After 43 days of ECMO, we obtained a contrast-enhanced computed tomography scan of the chest that showed spread of the contrast agent from the cannula in the right atrium toward the tricuspid valve (Fig. 1e). The patient was often shifted to a prone position or a sitting position for respiratory physical therapy until end of ECMO on day 69. However, the DLC remained in the correct position and did not have to be repositioned during the course of treatment.

Discussion of DLC insertion for V-V ECMO

We have performed cannulation at the bedside using a bicaval DLC guided by a combination of TTE and mobile X-ray. The DLC has several advantages for V-V ECMO. First, it has a single-site configuration and allows less recirculation than a cannula with two-site configuration [4]. Second, the absence of a cannula into the femoral vein is advantageous for early mobilization during V-V ECMO [4]. Third, since only one cannula is required, use of the DLC reduces the likelihood of catheter-related bloodstream infection [2].

However, DLC for V-V ECMO has some disadvantages. First, compared with the configuration of two-site cannulation, it is difficult to obtain high blood flow for V-V ECMO with a DLC owing to the short diameter of each lumen [3]. Second, DLC is more expensive than a conventional drainage or return cannula.
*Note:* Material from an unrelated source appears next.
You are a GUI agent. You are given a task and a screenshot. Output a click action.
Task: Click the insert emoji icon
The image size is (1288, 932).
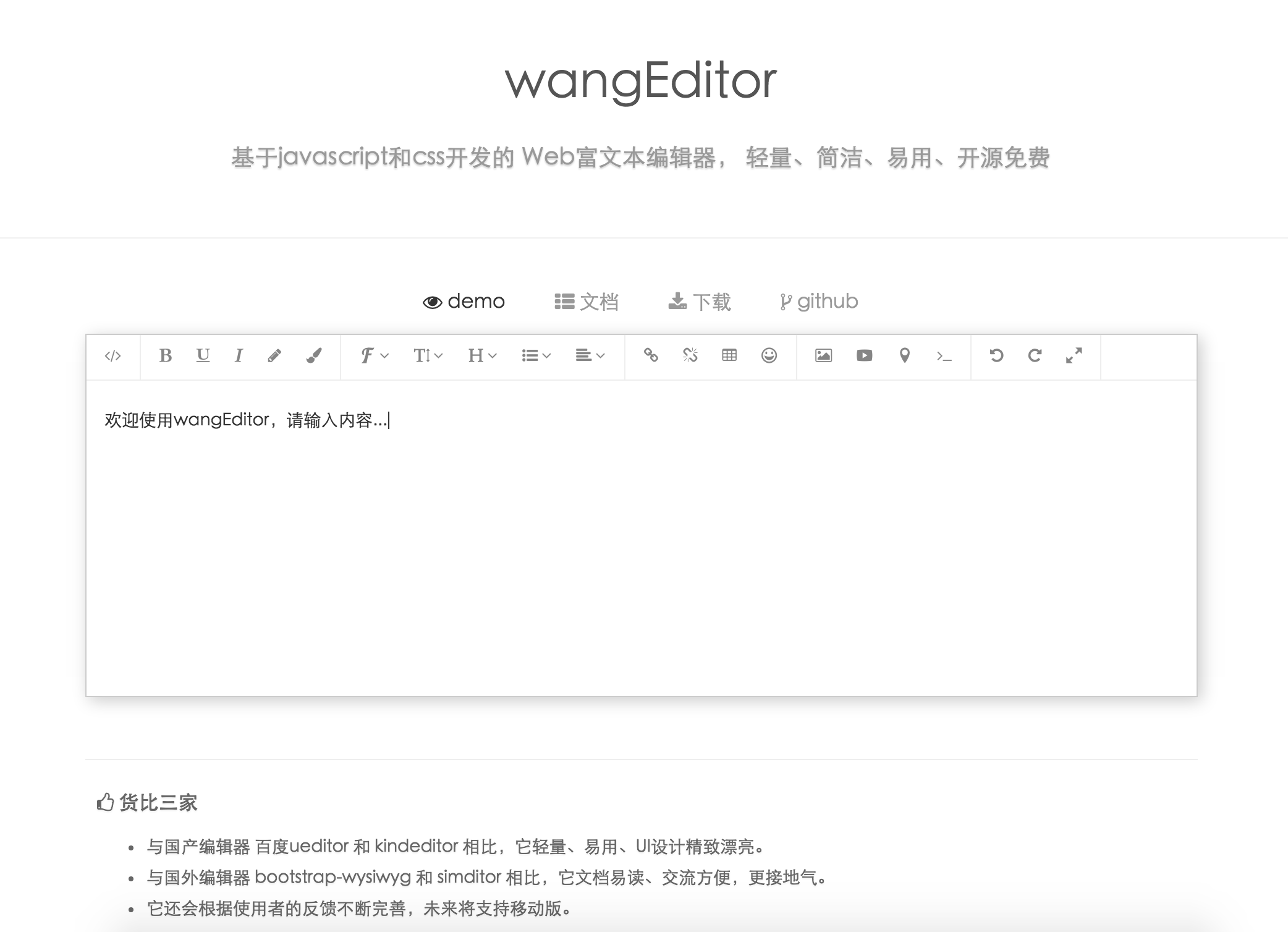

In particular, cannulation using a DLC is more difficult than conventional two-site cannulation and is associated with complications, including rupture of the right ventricle [1], looping of the guidewire in the right ventricle [5], and malpositioning of the cannula if the DLC migrates into the hepatic vein [2]. Therefore, the Extracorporeal Life Support Organization guidelines recommend insertion of a DLC guided by fluoroscopy and/or TEE [3].

In our case, the following precautions were taken during insertion of the DLC at the bedside guided by TTE and mobile X-ray. Real-time ultrasonography was used to confirm that the tip of the guidewire was in the correct place in the IVC and not strayed into the hepatic vein and to avoid right heart injury (Fig. 1a, 1b). It was difficult to confirm that the loop of the guidewire was in the right ventricle using ultrasonography alone; therefore, we used mobile X-ray imaging to confirm that the guidewire was located in the IVC in a straight line without kinking (Fig. 1c). We proceeded with the operation, during which we confirmed that there was no change in the length of guidewire inserted or any abnormal resistance during dilation that would cause the tip of the guidewire to move from its correct position. Orientation of the reinfusion port is also important. We confirmed that the inflow jet was directed from the reinfusion port to the tricuspid valve by TTE (Fig. 1d).

Ideally, a DLC should be inserted in a fluoroscopy room. However, a bicaval DLC can be placed at the bedside in an intensive care unit using a combination of TTE and mobile X-ray and taking the following precautions:

  • 1When inserting the guidewire, confirm that the tip of the guidewire is inside the IVC by real-time ultrasonography.

  • 2Confirm that the guidewire is not looping in the right ventricle on mobile X-ray images.

  • 3Ensure that no abnormal resistance is felt during insertion of the guidewire or dilation and that there is no change in the length of the guidewire inserted during dilation.

  • 4Confirm that the inflow jet is directed toward the tricuspid valve from the reinfusion port of the DLC by TTE.

This is a technical report of only one case, and unexpected complications may occur in the future using this protocol. However, in circumstances where a fluoroscopy room or TEE is not available, such as when COVID-19 infection control measures are in place, it may be possible to insert a bicaval DLC for V-V ECMO at the bedside using the above protocol. An alternative method is to insert the DLC at the bedside guided by C-arm fluoroscopy; however, a normal bed in the intensive care unit would not be compatible with a C-arm. There may also be concern about radiation exposure in the intensive care unit. In conclusion, DLC may be inserted at the bedside guided by a combination of TTE and mobile X-ray.